■ **Exercise requirements**: Reproduce every line of the material below, changing nothing.

(Entries drawn from a collection)
□ □ □
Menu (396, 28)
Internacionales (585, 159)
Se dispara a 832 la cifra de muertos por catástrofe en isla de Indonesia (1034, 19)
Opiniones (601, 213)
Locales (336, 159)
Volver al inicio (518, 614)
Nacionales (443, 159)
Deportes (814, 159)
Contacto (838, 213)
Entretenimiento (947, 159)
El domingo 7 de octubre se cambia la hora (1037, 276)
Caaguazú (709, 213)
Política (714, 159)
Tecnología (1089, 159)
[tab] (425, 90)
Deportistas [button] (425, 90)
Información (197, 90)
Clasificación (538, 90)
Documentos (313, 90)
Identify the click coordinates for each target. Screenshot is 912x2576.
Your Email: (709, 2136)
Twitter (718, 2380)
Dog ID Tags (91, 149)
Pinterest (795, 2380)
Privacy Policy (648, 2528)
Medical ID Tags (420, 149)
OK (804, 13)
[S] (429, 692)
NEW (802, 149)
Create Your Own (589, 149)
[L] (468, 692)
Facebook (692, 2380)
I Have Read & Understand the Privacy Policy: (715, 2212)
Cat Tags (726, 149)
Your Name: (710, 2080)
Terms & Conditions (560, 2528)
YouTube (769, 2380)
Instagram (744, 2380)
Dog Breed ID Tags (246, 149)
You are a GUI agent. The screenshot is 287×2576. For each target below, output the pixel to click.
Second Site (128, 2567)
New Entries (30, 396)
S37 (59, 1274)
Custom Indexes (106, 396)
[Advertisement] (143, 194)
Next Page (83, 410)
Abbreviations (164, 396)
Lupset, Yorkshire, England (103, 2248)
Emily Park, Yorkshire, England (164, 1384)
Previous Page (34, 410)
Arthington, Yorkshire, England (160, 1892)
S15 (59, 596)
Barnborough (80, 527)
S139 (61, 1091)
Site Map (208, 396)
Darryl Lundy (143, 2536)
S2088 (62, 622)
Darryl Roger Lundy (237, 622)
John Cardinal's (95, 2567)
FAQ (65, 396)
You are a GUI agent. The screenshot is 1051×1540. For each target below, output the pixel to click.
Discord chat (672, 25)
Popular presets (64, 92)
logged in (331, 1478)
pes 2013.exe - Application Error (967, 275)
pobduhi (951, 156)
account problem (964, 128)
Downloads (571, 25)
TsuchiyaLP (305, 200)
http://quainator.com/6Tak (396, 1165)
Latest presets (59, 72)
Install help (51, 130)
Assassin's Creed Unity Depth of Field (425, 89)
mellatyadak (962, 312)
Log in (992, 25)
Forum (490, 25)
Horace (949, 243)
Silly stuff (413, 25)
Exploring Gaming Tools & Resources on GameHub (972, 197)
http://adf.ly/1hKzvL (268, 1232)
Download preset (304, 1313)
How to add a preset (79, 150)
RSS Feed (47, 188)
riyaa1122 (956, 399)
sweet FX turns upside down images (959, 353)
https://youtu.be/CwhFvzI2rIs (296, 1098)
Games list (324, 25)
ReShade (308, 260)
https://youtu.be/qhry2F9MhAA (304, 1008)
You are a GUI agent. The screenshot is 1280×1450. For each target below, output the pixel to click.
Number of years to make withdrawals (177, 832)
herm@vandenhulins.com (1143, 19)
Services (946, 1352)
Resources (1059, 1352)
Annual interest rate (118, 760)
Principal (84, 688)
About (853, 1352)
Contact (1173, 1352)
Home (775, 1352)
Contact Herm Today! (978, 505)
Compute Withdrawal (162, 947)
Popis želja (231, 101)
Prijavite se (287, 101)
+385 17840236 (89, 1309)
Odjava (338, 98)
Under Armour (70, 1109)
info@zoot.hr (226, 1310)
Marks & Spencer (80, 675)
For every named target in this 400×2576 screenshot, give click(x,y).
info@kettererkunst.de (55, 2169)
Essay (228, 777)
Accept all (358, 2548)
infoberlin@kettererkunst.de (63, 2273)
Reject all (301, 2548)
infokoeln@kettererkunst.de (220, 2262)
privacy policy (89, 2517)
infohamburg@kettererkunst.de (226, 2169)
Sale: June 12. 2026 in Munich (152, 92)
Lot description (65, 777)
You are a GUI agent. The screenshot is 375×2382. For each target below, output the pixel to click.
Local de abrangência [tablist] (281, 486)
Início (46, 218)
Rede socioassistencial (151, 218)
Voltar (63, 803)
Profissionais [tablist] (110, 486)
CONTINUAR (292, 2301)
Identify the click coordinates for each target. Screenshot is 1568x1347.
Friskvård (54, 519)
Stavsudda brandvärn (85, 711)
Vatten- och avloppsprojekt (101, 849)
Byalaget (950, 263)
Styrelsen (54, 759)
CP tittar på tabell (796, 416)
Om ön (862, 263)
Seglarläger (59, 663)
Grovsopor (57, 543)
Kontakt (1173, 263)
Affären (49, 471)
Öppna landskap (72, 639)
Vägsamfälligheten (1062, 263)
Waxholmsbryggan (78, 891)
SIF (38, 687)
□ □ □
■ **Result below**:
Menu (396, 28)
Internacionales (585, 159)
Se dispara a 832 la cifra de muertos por catástrofe en isla de Indonesia (1034, 19)
Opiniones (601, 213)
Locales (336, 159)
Volver al inicio (518, 614)
Nacionales (443, 159)
Deportes (814, 159)
Contacto (838, 213)
Entretenimiento (947, 159)
El domingo 7 de octubre se cambia la hora (1037, 276)
Caaguazú (709, 213)
Política (714, 159)
Tecnología (1089, 159)
[tab] (425, 90)
Deportistas [button] (425, 90)
Información (197, 90)
Clasificación (538, 90)
Documentos (313, 90)
Identify the click coordinates for each target. Screenshot is 912x2576.
Your Email: (709, 2136)
Twitter (718, 2380)
Dog ID Tags (91, 149)
Pinterest (795, 2380)
Privacy Policy (648, 2528)
Medical ID Tags (420, 149)
OK (804, 13)
[S] (429, 692)
NEW (802, 149)
Create Your Own (589, 149)
[L] (468, 692)
Facebook (692, 2380)
I Have Read & Understand the Privacy Policy: (715, 2212)
Cat Tags (726, 149)
Your Name: (710, 2080)
Terms & Conditions (560, 2528)
YouTube (769, 2380)
Instagram (744, 2380)
Dog Breed ID Tags (246, 149)
You are a GUI agent. The screenshot is 287×2576. For each target below, output the pixel to click.
Second Site (128, 2567)
New Entries (30, 396)
S37 (59, 1274)
Custom Indexes (106, 396)
[Advertisement] (143, 194)
Next Page (83, 410)
Abbreviations (164, 396)
Lupset, Yorkshire, England (103, 2248)
Emily Park, Yorkshire, England (164, 1384)
Previous Page (34, 410)
Arthington, Yorkshire, England (160, 1892)
S15 (59, 596)
Barnborough (80, 527)
S139 (61, 1091)
Site Map (208, 396)
Darryl Lundy (143, 2536)
S2088 (62, 622)
Darryl Roger Lundy (237, 622)
John Cardinal's (95, 2567)
FAQ (65, 396)
You are a GUI agent. The screenshot is 1051×1540. For each target below, output the pixel to click.
Discord chat (672, 25)
Popular presets (64, 92)
logged in (331, 1478)
pes 2013.exe - Application Error (967, 275)
pobduhi (951, 156)
account problem (964, 128)
Downloads (571, 25)
TsuchiyaLP (305, 200)
http://quainator.com/6Tak (396, 1165)
Latest presets (59, 72)
Install help (51, 130)
Assassin's Creed Unity Depth of Field (425, 89)
mellatyadak (962, 312)
Log in (992, 25)
Forum (490, 25)
Horace (949, 243)
Silly stuff (413, 25)
Exploring Gaming Tools & Resources on GameHub (972, 197)
http://adf.ly/1hKzvL (268, 1232)
Download preset (304, 1313)
How to add a preset (79, 150)
RSS Feed (47, 188)
riyaa1122 (956, 399)
sweet FX turns upside down images (959, 353)
https://youtu.be/CwhFvzI2rIs (296, 1098)
Games list (324, 25)
ReShade (308, 260)
https://youtu.be/qhry2F9MhAA (304, 1008)
You are a GUI agent. The screenshot is 1280×1450. For each target below, output the pixel to click.
Number of years to make withdrawals (177, 832)
herm@vandenhulins.com (1143, 19)
Services (946, 1352)
Resources (1059, 1352)
Annual interest rate (118, 760)
Principal (84, 688)
About (853, 1352)
Contact (1173, 1352)
Home (775, 1352)
Contact Herm Today! (978, 505)
Compute Withdrawal (162, 947)
Popis želja (231, 101)
Prijavite se (287, 101)
+385 17840236 (89, 1309)
Odjava (338, 98)
Under Armour (70, 1109)
info@zoot.hr (226, 1310)
Marks & Spencer (80, 675)
For every named target in this 400×2576 screenshot, give click(x,y).
info@kettererkunst.de (55, 2169)
Essay (228, 777)
Accept all (358, 2548)
infoberlin@kettererkunst.de (63, 2273)
Reject all (301, 2548)
infokoeln@kettererkunst.de (220, 2262)
privacy policy (89, 2517)
infohamburg@kettererkunst.de (226, 2169)
Sale: June 12. 2026 in Munich (152, 92)
Lot description (65, 777)
You are a GUI agent. The screenshot is 375×2382. For each target below, output the pixel to click.
Local de abrangência [tablist] (281, 486)
Início (46, 218)
Rede socioassistencial (151, 218)
Voltar (63, 803)
Profissionais [tablist] (110, 486)
CONTINUAR (292, 2301)
Identify the click coordinates for each target. Screenshot is 1568x1347.
Friskvård (54, 519)
Stavsudda brandvärn (85, 711)
Vatten- och avloppsprojekt (101, 849)
Byalaget (950, 263)
Styrelsen (54, 759)
CP tittar på tabell (796, 416)
Om ön (862, 263)
Seglarläger (59, 663)
Grovsopor (57, 543)
Kontakt (1173, 263)
Affären (49, 471)
Öppna landskap (72, 639)
Vägsamfälligheten (1062, 263)
Waxholmsbryggan (78, 891)
SIF (38, 687)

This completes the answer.